FOSS means 'Free, Open Source(code) Software.
I've been nibbling at FOSS for about 4 years now, by way of various Linux-based systems.
And what you get for nothing is nothing short of stupendous.
My present Operating System is supported for three years, but can be updated every six months to the next complete version; at any time, several updates may appear. There is no fuss, the process is open and leaves an audit trail with complete control over what and when things are updated.
For nothing, I get Gimp, which is equivalent to Adobe Photoshop. I can edit audio with Audacity to close to studio quality.
I can extract sound from video, I can play with the sound, put it back in and have fun on youtube with WinFF and Kdenlive.
I can produce full-length DVDs. At no cost except the blank DVDs.

Never mind that the market share is small.

The latest Linux distributions are what is driving the prices of Windows 7 down to £60 for Home Premium 7; Microsoft is now having to work its butt off to produce a product anywhere near as good, and it is only habit which is preserving market share, the habits of people who produce software for Microsoft systems, game authors and so on.
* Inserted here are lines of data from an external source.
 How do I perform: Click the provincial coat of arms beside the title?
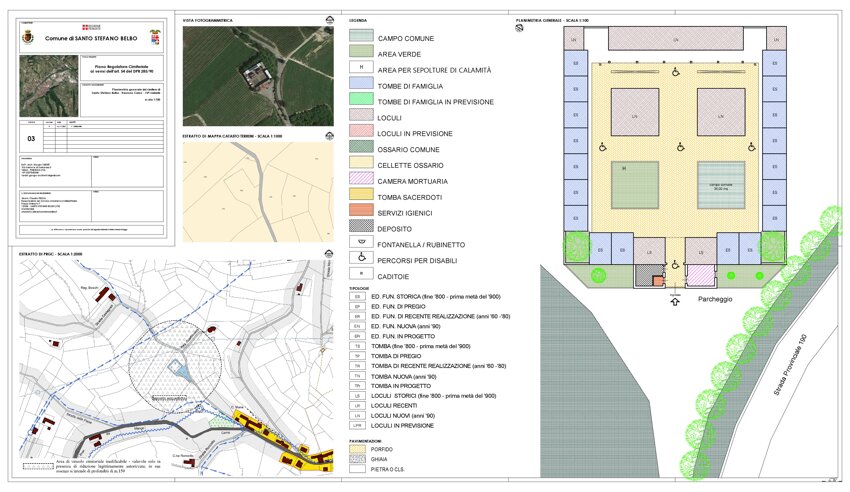(x=155, y=37)
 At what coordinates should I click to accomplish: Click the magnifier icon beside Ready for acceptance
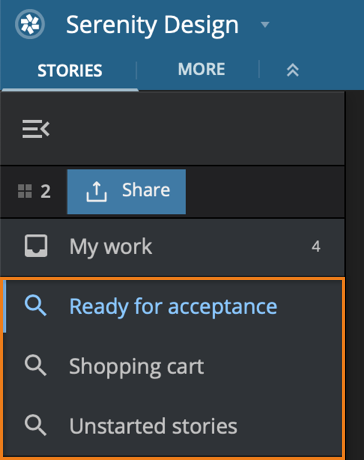(x=35, y=306)
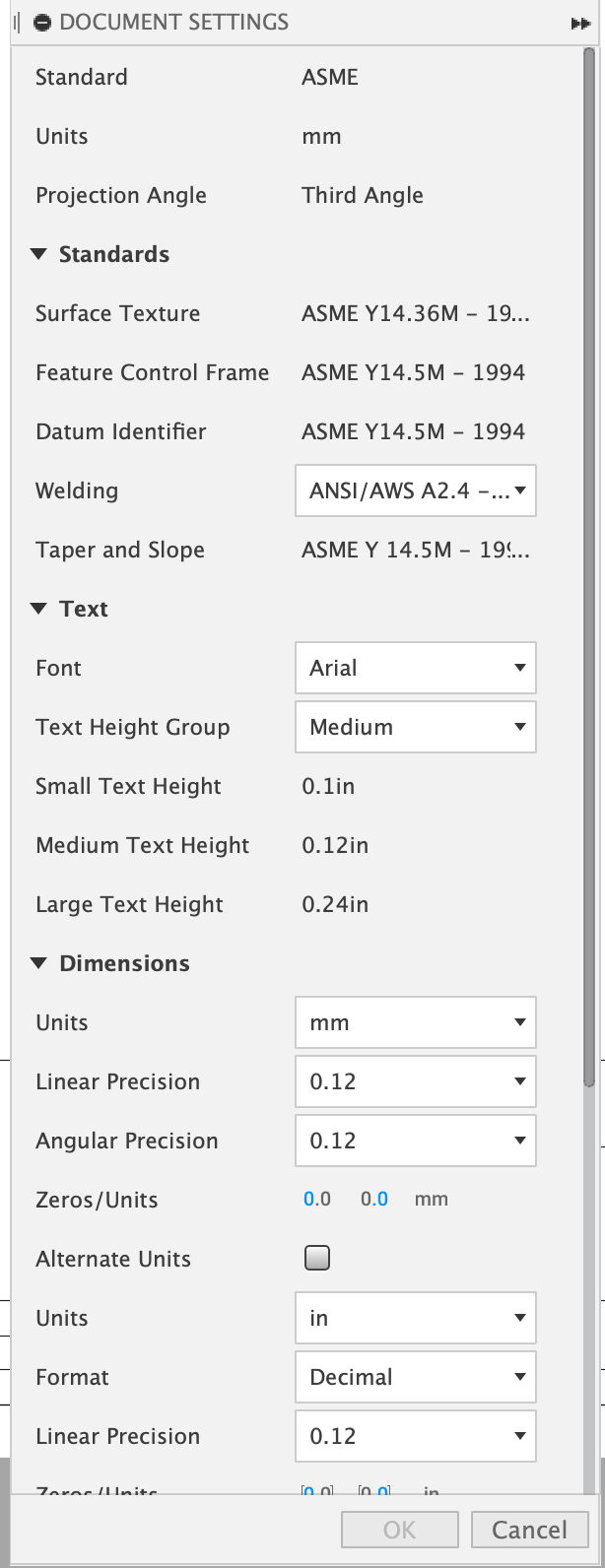Click the panel drag handle grip
This screenshot has height=1568, width=605.
coord(17,23)
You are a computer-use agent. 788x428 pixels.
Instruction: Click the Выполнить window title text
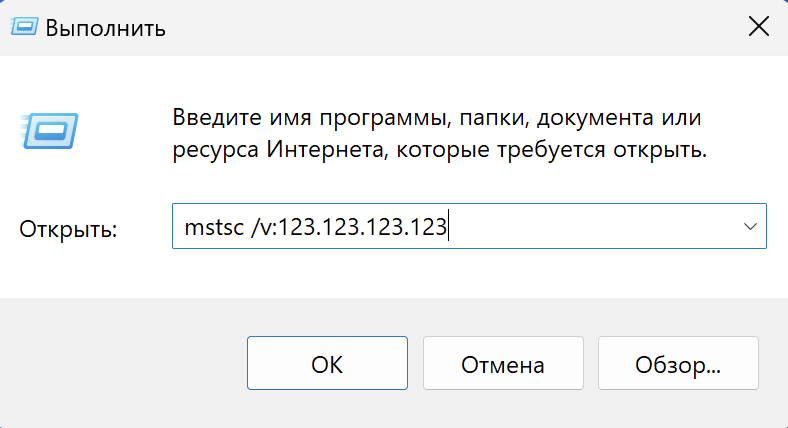pos(105,28)
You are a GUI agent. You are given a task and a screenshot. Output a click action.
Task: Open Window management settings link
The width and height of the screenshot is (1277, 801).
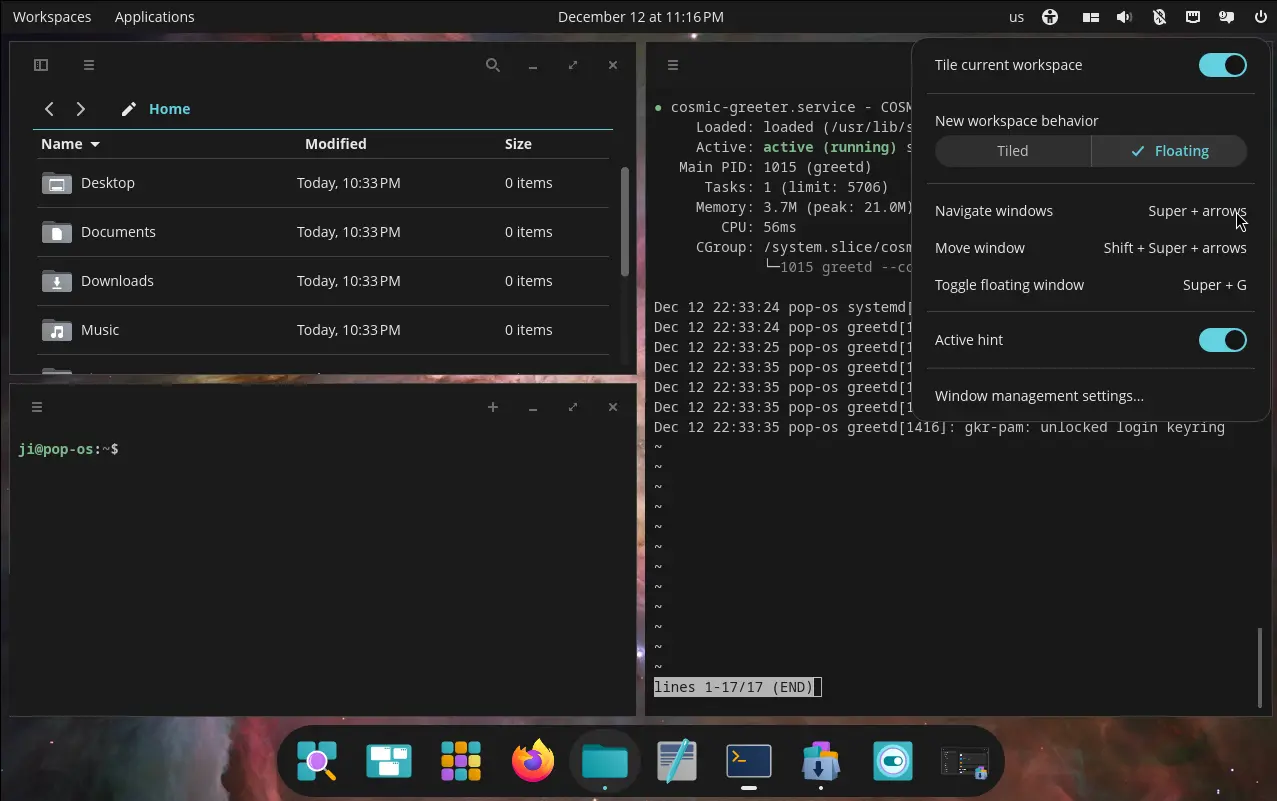(x=1039, y=396)
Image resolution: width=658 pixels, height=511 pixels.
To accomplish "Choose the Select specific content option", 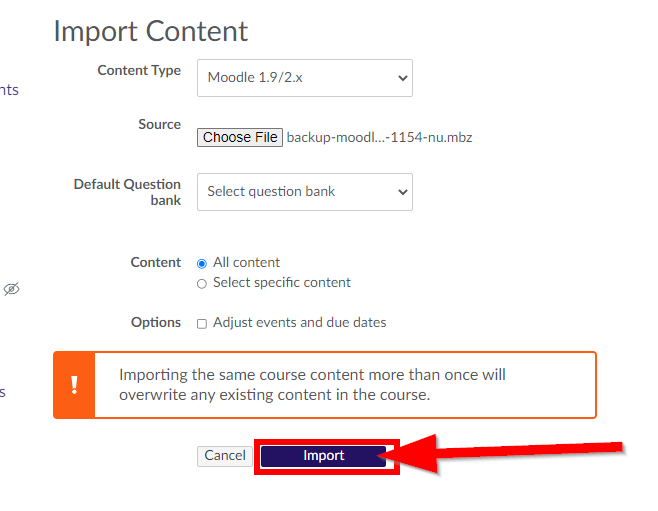I will [x=202, y=284].
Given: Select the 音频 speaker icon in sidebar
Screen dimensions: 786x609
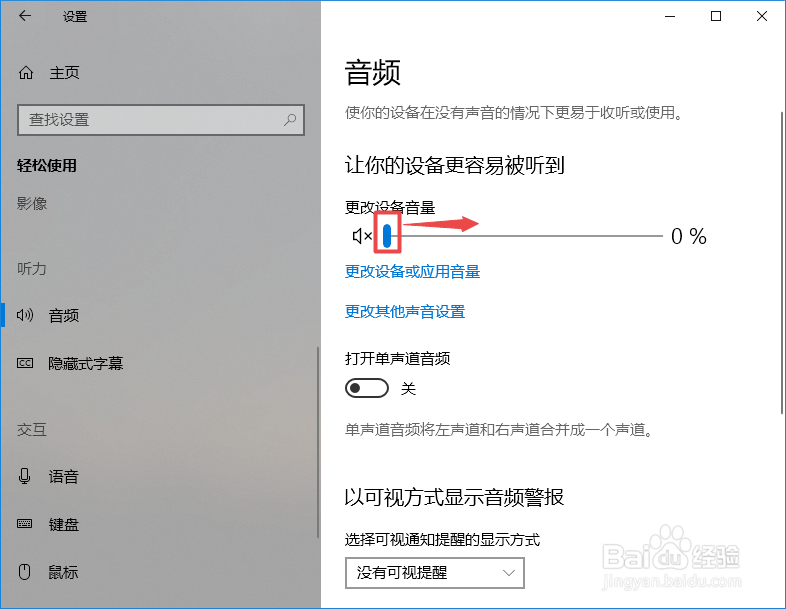Looking at the screenshot, I should (x=25, y=315).
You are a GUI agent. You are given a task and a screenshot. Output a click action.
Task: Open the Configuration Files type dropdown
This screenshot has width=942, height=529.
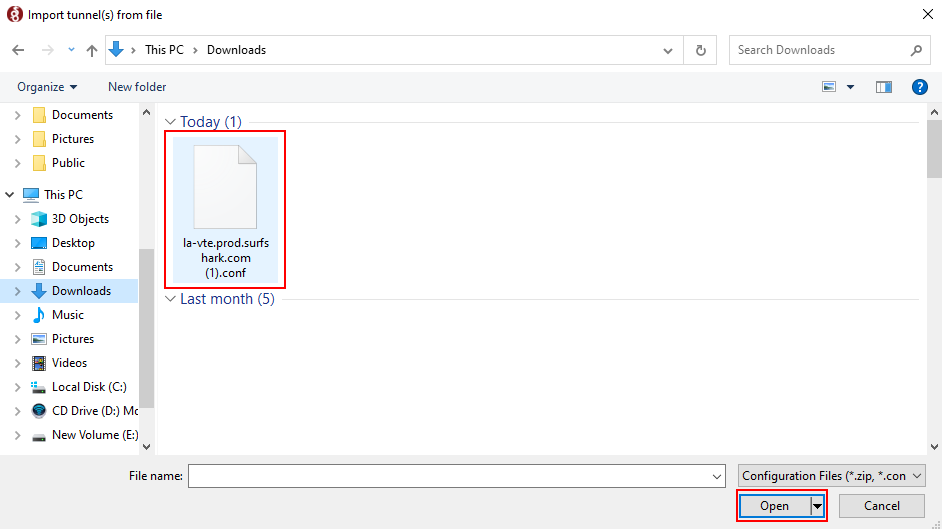click(832, 476)
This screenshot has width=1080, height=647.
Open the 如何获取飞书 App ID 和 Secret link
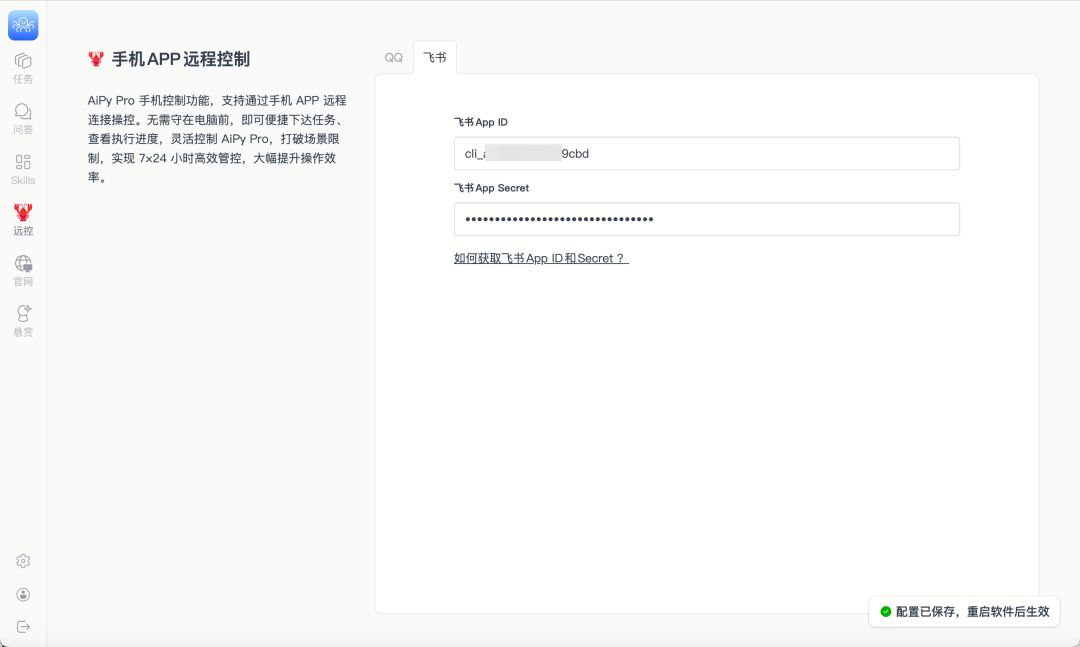point(540,257)
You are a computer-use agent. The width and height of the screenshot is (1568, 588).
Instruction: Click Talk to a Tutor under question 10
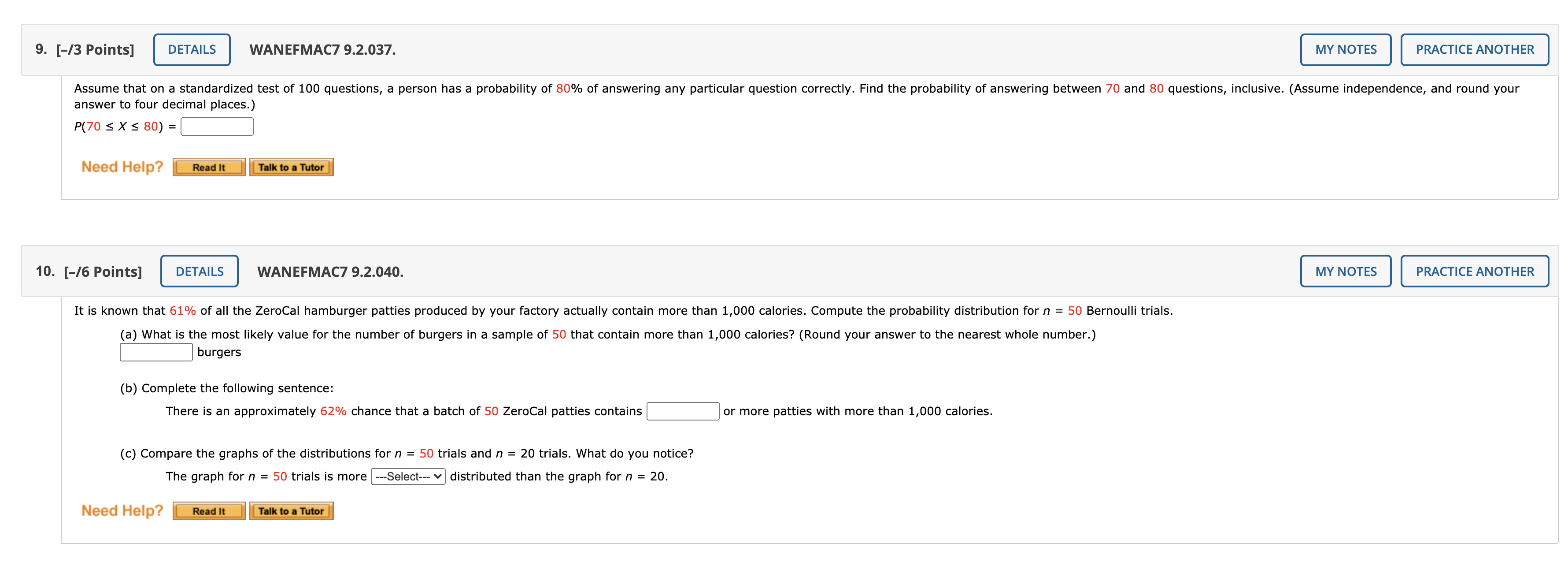click(291, 511)
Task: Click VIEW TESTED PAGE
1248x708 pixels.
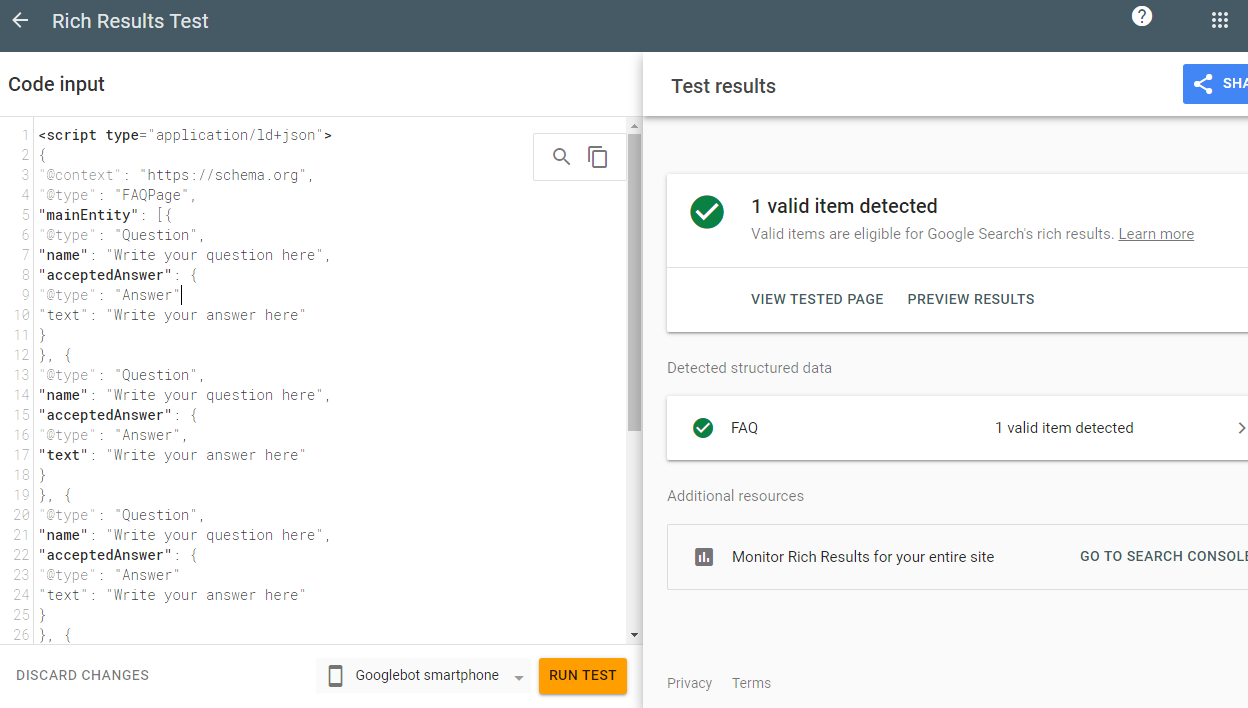Action: point(817,298)
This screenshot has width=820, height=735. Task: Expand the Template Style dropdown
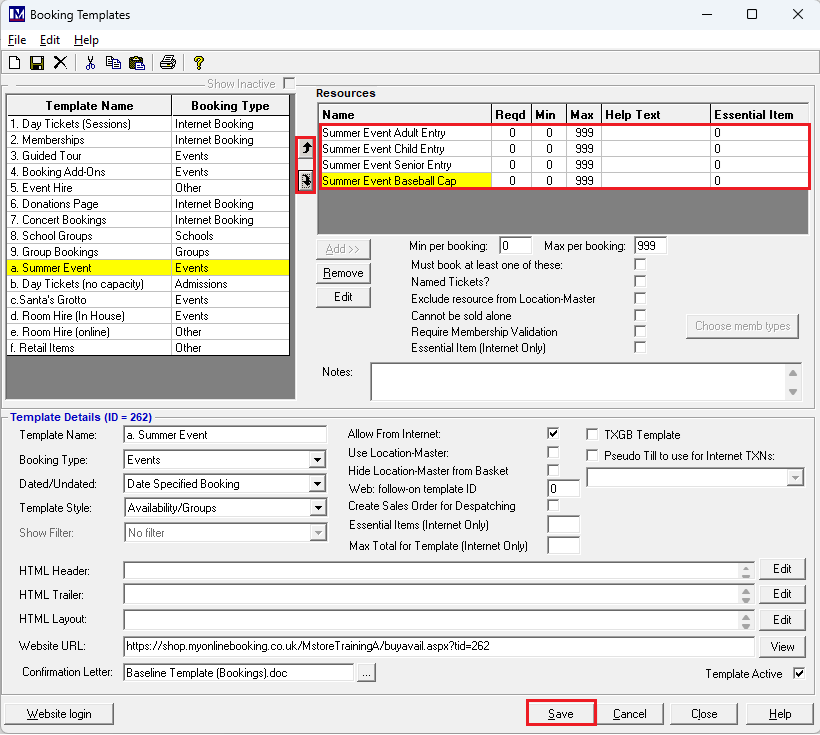point(317,508)
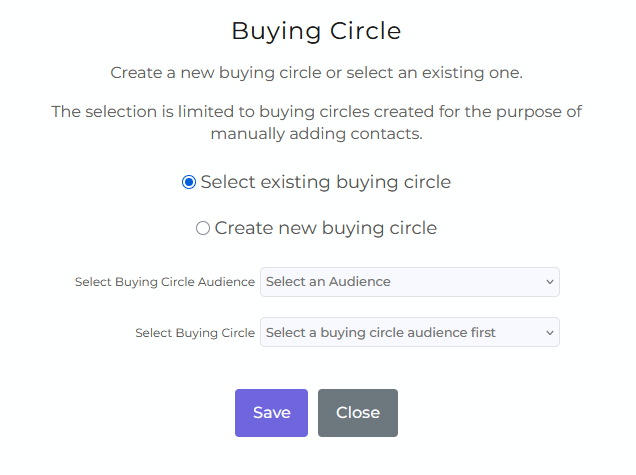
Task: Open the Select Buying Circle dropdown
Action: coord(410,332)
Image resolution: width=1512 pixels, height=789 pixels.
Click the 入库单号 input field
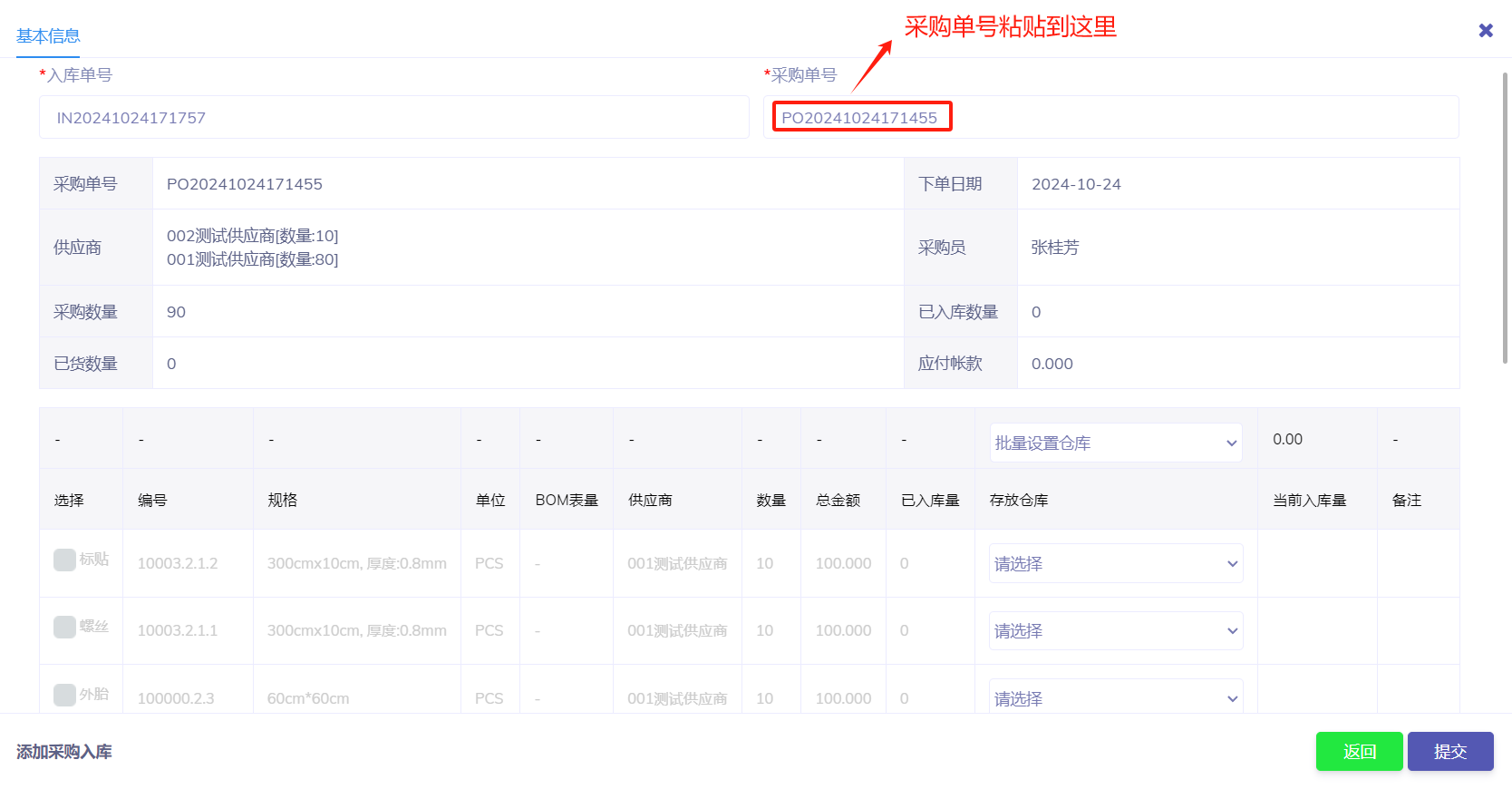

I'm now seeing jobs advertised for gaming programmers able to work in Linux; once this takes off, the youngsters will no longer have a reason to use Microsoft, and the price will fall further.

They cannot win. Their technology is, up to now, fundamentally inferior to Linux. I can obtain free Studios for programming which also work on windows.
Microsoft is supposed to be a great example of Capitalism, but it is valid to say it resembles the monolithic State Capitalism(if you take manipulation of capital as the definition) of the Soviet Union, which is dying in the face of People Power.

In ten years, maybe five, the alleged monopoly of Microsoft may well be a memory like the Soviet Union.

The real challenge for the future is how to embrace the FOSS movement in such a way that it is profitable and Capitalistic without anachronistic business restriction, so that it avoids all the pitfalls of politicised sponsorship and subversion.

Oracle is a large corporation; it has absorbed two of the fundamentals of FOSS, Open Office(a completely compatible substitute for Microsoft Office) and MySQL, a FOSS SQL-type server system.

Whether Oracle moves forwards with a new business model, or simply tries to snuff out the Linux market by killing two of its 'killer apps', will determine how soon the model changes, or whether we have to start again with replacements.

What the corporations are going to learn, one way or another, is that they don't own us or our minds.